In order to obtain collateral review on a procedurally defaulted claim, a habeas petitioner must show either (1) cause for the procedural default and actual prejudice, or (2) that s/he is actually innocent. See Bousley, 523 U.S. 614, 622, 118 S.Ct. 1604 (1998); Hodge, 554 F.3d at 378-79. Parkin does not claim to be actually innocent of attempted extortion. He can therefore only cure his procedural default by establishing “cause and prejudice” — i.e., that “some objective factor external to the defense impeded counsel’s efforts” to raise the claim. United States v. Pelullo, 399 F.3d 197, 223 (3d Cir.2005) (quoting McCleskey v. Zant, 499 U.S. 467, 493, 111 S.Ct. 1454, 113 L.Ed.2d 517 (1991)); Hodge, 554 F.3d at 378-79.

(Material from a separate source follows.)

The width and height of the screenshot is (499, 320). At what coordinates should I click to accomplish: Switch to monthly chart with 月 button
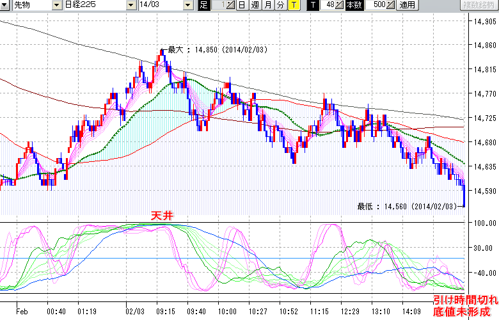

Parkin claims that he could not have reasonably been expected to raise a Skilling based argument until the Supreme Court issued its decision in Skilling, overturning “‘a longstanding and widespread practice ... which a near-unanimous body of lower court authority has expressly approved.’ ” Reed v. Ross, 468 U.S. 1, 17, 104 S.Ct. 2901, 82 L.Ed.2d 1 (1984) (quoting United States v. Johnson, 457 U.S. 537, 551, 102 S.Ct. 2579, 73 L.Ed.2d 202 (1982). Thus, he argues that there is no procedural bar to raising that claim now. Id. at 16, 104 S.Ct. 2901 (where “a constitutional claim is so novel that its legal basis is not *152 reasonably available to counsel, a defendant has cause for his failure to raise the claim”).) We do not think that is the situation here.

Futility “cannot constitute cause if it means simply that a claim was unacceptable to that particular court at that particular time.” Bousley, 523 U.S. at 623, 118 S.Ct. 1604 (internal quotation marks omitted). The claim raised in Skilling was not novel at the time of Parkin’s appeal. See id. at 622, 130 S.Ct. 2896 (the “reasonably available” inquiry focuses on whether the claim was “novel,” not whether the claim departed from “settled law”). Indeed, prior to Parkin’s trial and appeal, many defendants, including Andrew Skilling himself, had argued that § 1346 was unconstitutionally vague. See, e.g., United States v. Hausmann, 345 F.3d 952, 958 (7th Cir.2003); United States v. Rybicki, 354 F.3d 124, 126 (2d Cir.2003) (en banc) (“[w]e agreed to rehear this case in banc in order to consider whether 18 U.S.C. § 1346 ... is unconstitutionally vague.”); United States v. Welch, 327 F.3d 1081, 1109 n. 29 (10th Cir.2003); United States v. Panarella, 277 F.3d 678, 698-99 (3d Cir.2002); Ryan v. United States, 645 F.3d 913, 917 (7th Cir.2011) (“If Ryan’s lawyers had done what Skilling’s lawyers did, the controlling decision today might be Ryan rather than Skilling.”), vacated on other grounds, — U.S. —, 132 S.Ct. 2099, 182 L.Ed.2d 866 (2012); Jennings v. United States, 696 F.3d 759, 763 (8th Cir.2012) (“Jennings could have at any time raised the same legal issue that had been raised in Skilling ”).